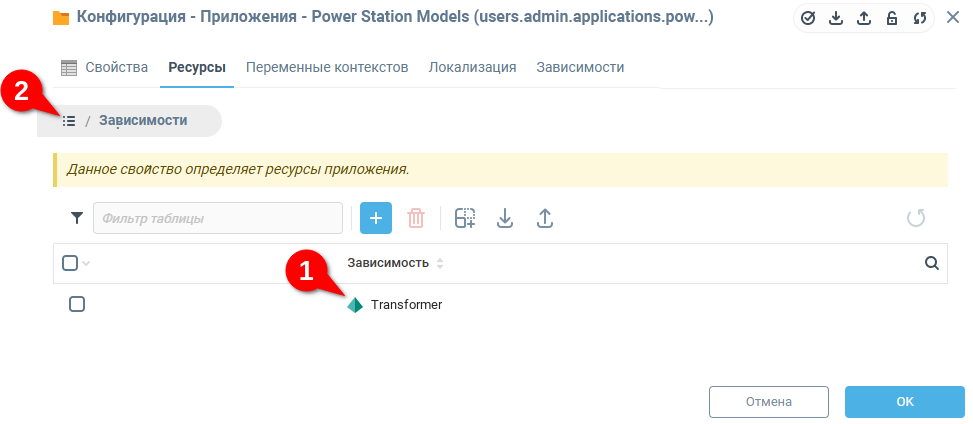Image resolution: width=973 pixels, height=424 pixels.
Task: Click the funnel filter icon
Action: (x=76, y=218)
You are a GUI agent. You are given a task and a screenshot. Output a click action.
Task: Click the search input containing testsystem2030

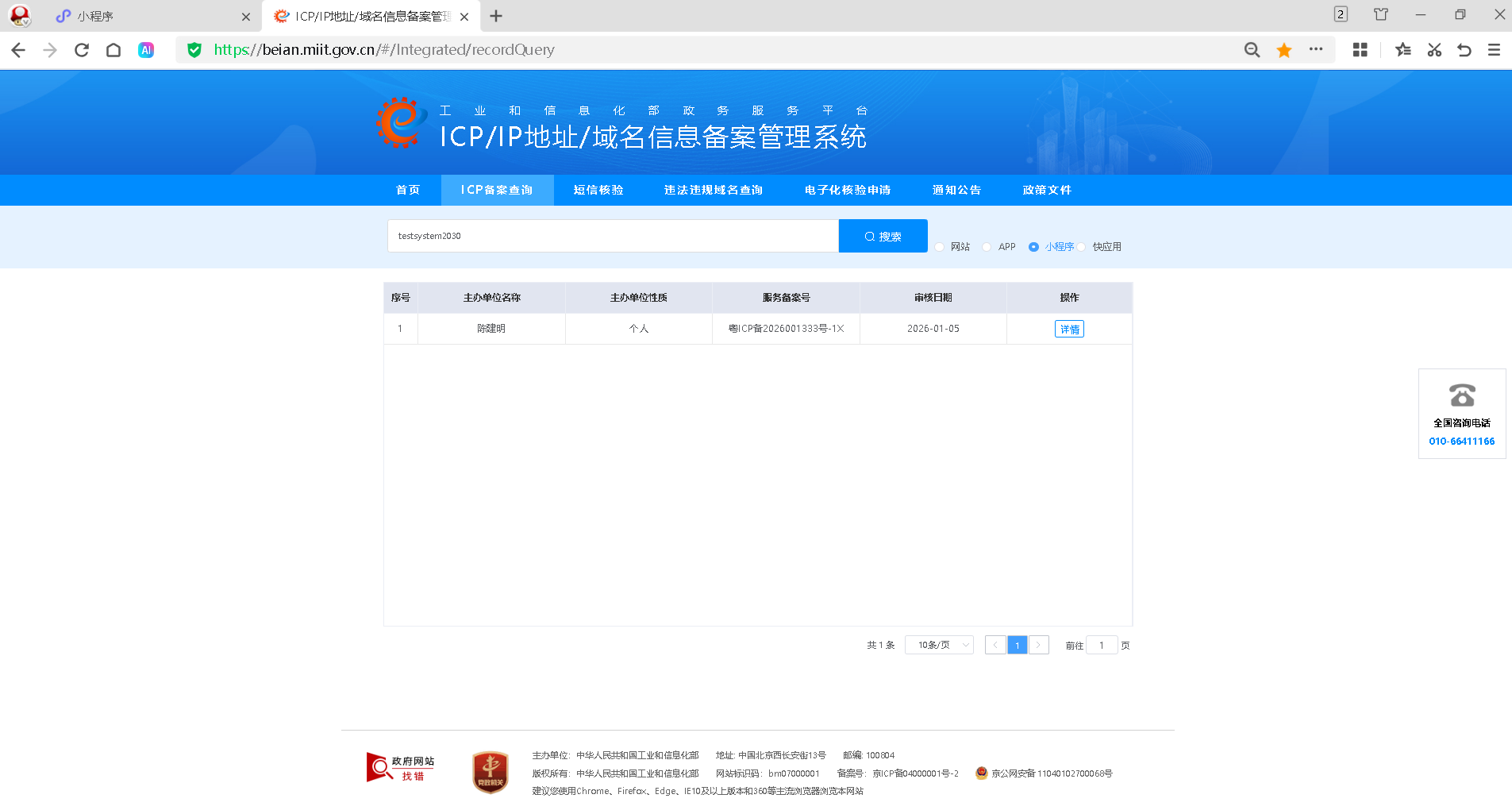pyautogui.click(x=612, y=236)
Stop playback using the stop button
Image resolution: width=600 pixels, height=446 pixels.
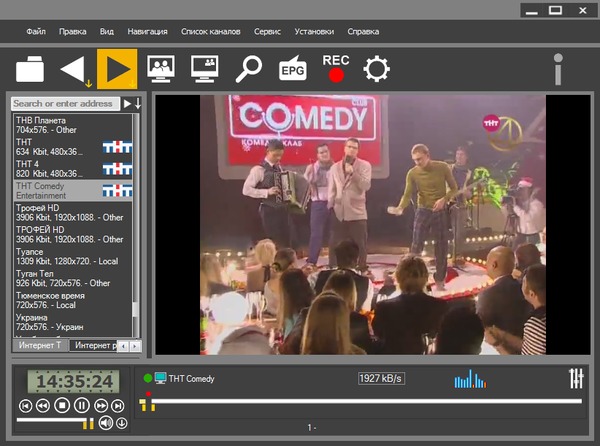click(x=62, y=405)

THE PROBLEM -> Reproduce the part of the data that opens with the line containing "You are a GUI" and runs through the end of the data, changing "playback" to "audio" and leaving everything else as it is. Omit the pictures.

WRITTEN SOLUTION ->
You are a GUI agent. You are given a task and a screenshot. Output a click action.
Task: Click the search input containing testsystem2030

pyautogui.click(x=612, y=236)
Stop audio using the stop button
Image resolution: width=600 pixels, height=446 pixels.
click(x=62, y=405)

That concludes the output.